_The problem_:
Give back each entry unchanged, minus pictures.

(Exercise inputs begins)

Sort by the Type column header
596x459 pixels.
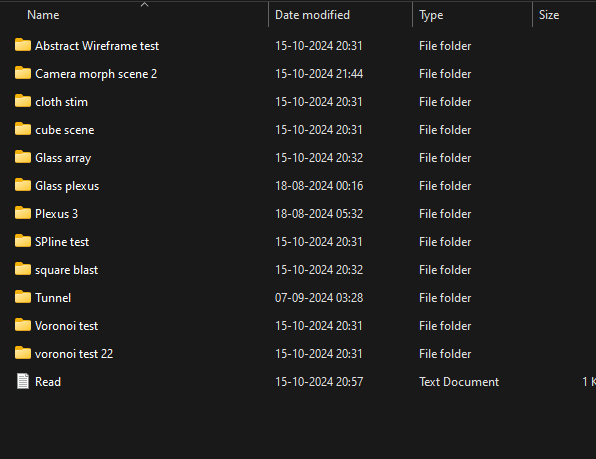[431, 15]
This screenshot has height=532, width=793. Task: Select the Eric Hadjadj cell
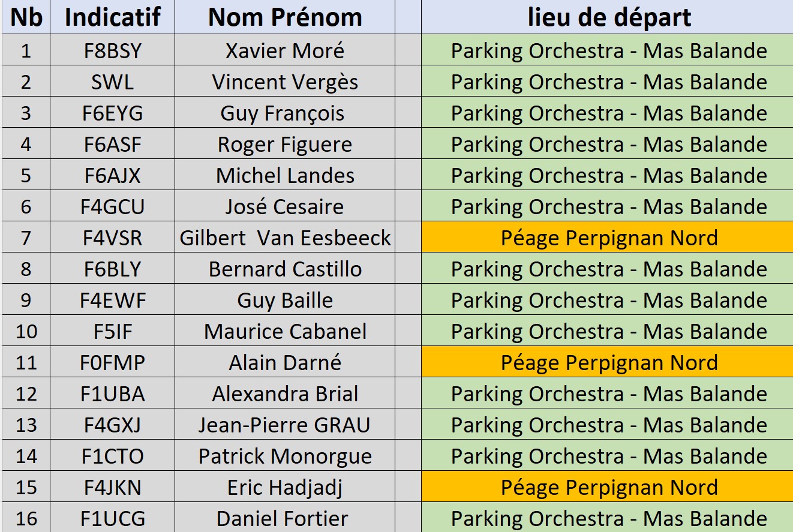pyautogui.click(x=285, y=487)
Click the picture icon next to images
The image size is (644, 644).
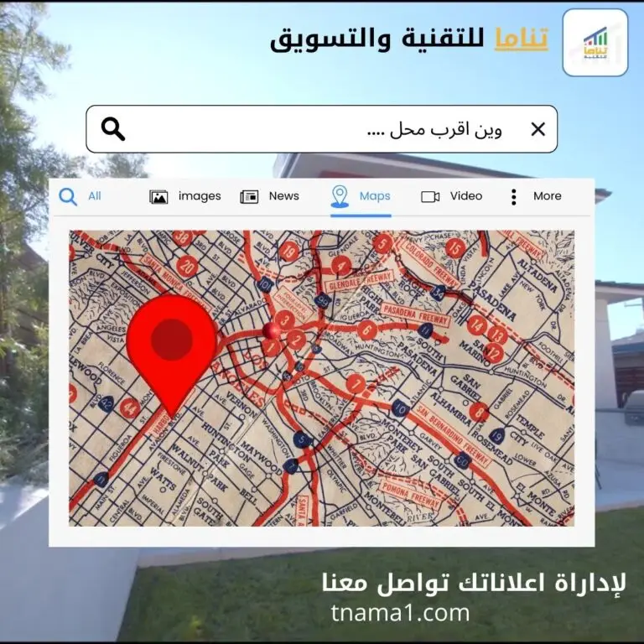tap(158, 197)
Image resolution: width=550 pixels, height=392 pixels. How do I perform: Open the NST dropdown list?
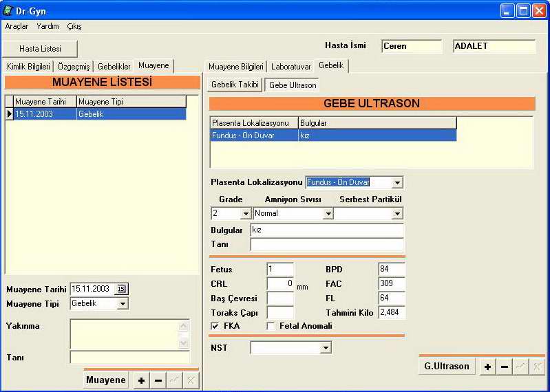(x=326, y=349)
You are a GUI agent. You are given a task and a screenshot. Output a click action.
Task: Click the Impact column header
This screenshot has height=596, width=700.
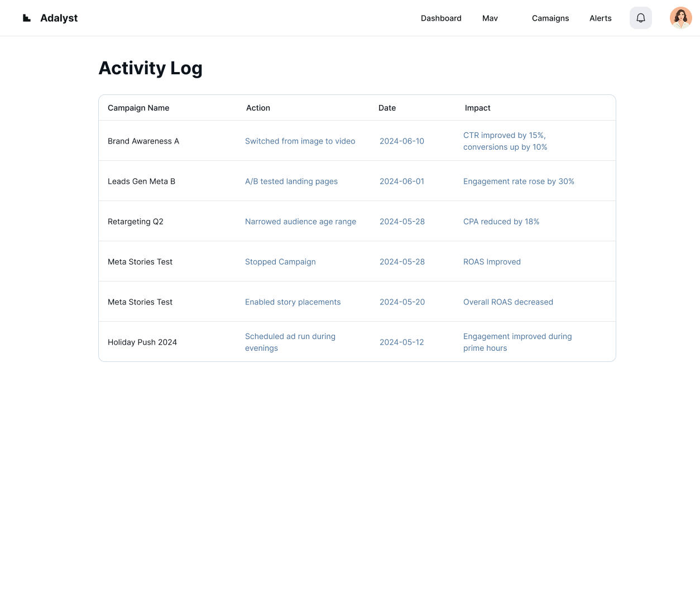click(x=477, y=108)
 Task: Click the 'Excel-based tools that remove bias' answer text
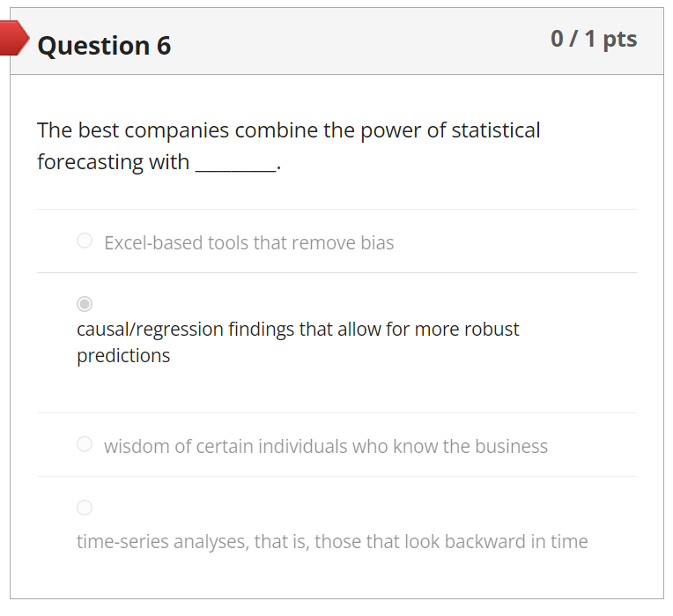tap(248, 242)
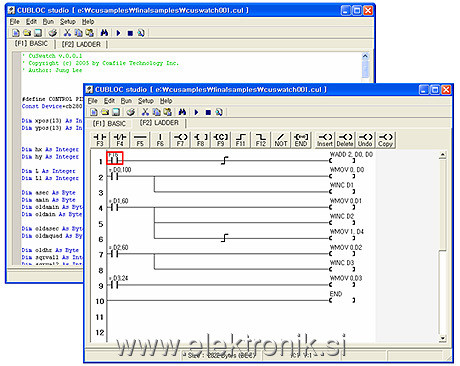Select the F4 normally-closed contact tool

point(120,139)
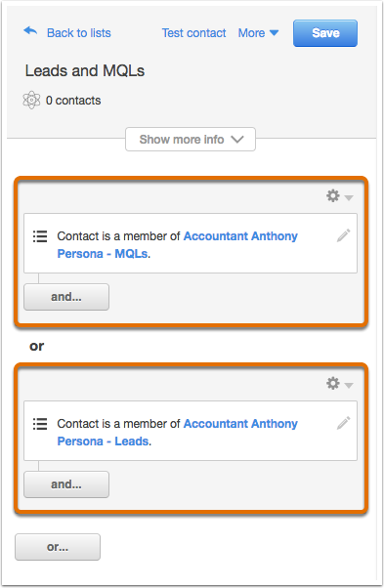Expand the Show more info section
The width and height of the screenshot is (384, 588).
191,139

(Exercise inputs ends)

_Answer section_:
Sort by the Type column header
596x459 pixels.
[431, 15]
This screenshot has height=532, width=793. Task: Select the Eric Hadjadj cell
pyautogui.click(x=285, y=487)
Click the picture icon next to images
The image size is (644, 644).
tap(158, 197)
Image resolution: width=550 pixels, height=392 pixels. How do I perform: Open the NST dropdown list?
(x=326, y=349)
You are a GUI agent. You are given a task and a screenshot. Output a click action.
Task: Click the Impact column header
This screenshot has height=596, width=700.
click(x=477, y=108)
 Task: Click the 'Excel-based tools that remove bias' answer text
tap(248, 242)
Select the F4 normally-closed contact tool

point(120,139)
Expand the Show more info section
The width and height of the screenshot is (384, 588).
191,139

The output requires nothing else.